Finding excuses not to exercise is easy. The September issue of Mayo Clinic Women's HealthSource offers ways to overcome common barriers with some creativity, flexibility and a different mindset. Here's a sample:
Excuse: I don't have time to exercise.
* Schedule exercise in your day as you would an appointment. If you wait to find time, it probably won't happen.
* Turn off the TV. Free up time by watching one less program.
Think activity rather than exercise: mow the lawn, climb the stairs or park farther from your destination.
Excuse: I'm too old.
* It's never too late to start. Even moderate physical activity, such as walking or raking leaves, can help prevent or delay age-associated conditions such as heart disease, diabetes and high blood pressure.
Excuse: I'm too tired to exercise.
* Realize that exercising increases energy. You may be tired because you're not exercising or not getting enough sleep. Go to bed earlier.
* Be prepared. Have workout clothes ready on top of the dresser. Keep a bottle of water in the refrigerator. Simple shortcuts may make it easier to see plans through.
* Make lunchtime count. Keep a pair of walking shoes at your desk and take a brisk walk during your lunch break.
Excuse: I'm self-conscious about how I look when I exercise.
* Others probably feel the same way. Remind yourself what a great favor you are doing for your health.
* Go solo at first.

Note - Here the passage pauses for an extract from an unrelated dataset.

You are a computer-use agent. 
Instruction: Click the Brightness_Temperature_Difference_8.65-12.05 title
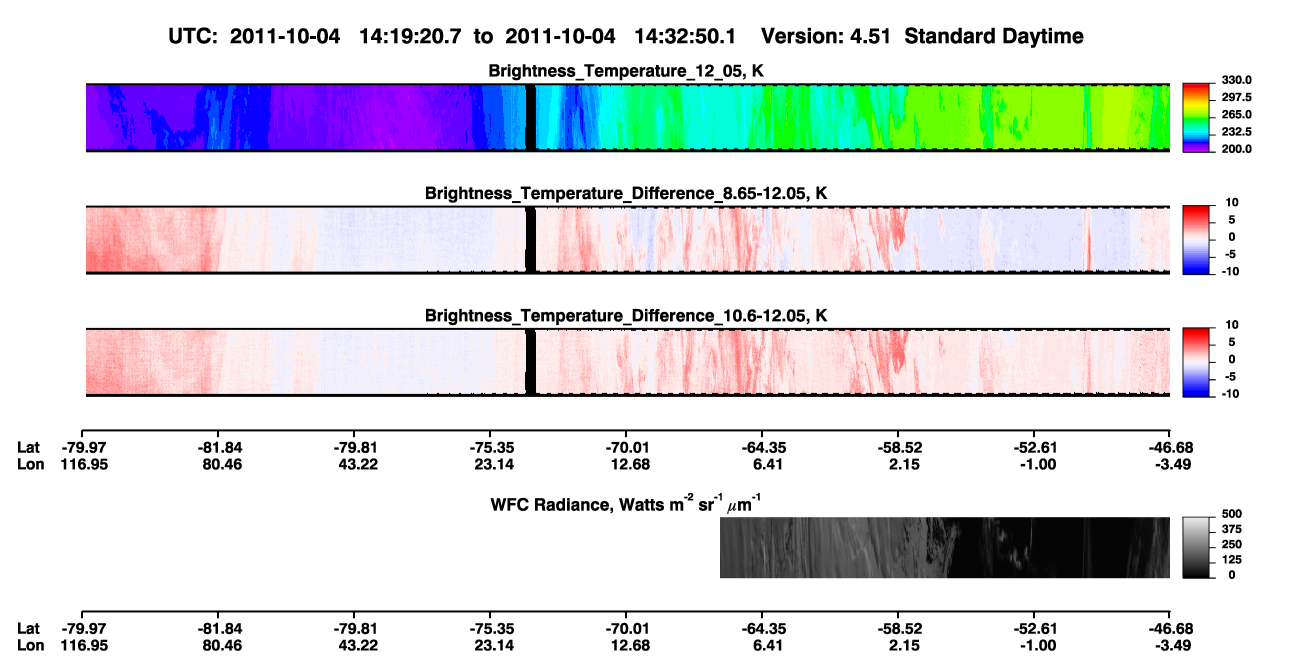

As you become healthier and more at ease, you may feel confident enough to exercise with others.
Excuse: I'm not overweight, so I don't need to exercise.
* Being thin doesn't necessarily mean you're fit. Although a healthy weight is important, it's also important to get regular exercise.
Excuse: I can't exercise because I have a chronic health condition.
* This is valid only if your doctor has told you not to exercise. Physical exercise can help manage symptoms of many chronic conditions.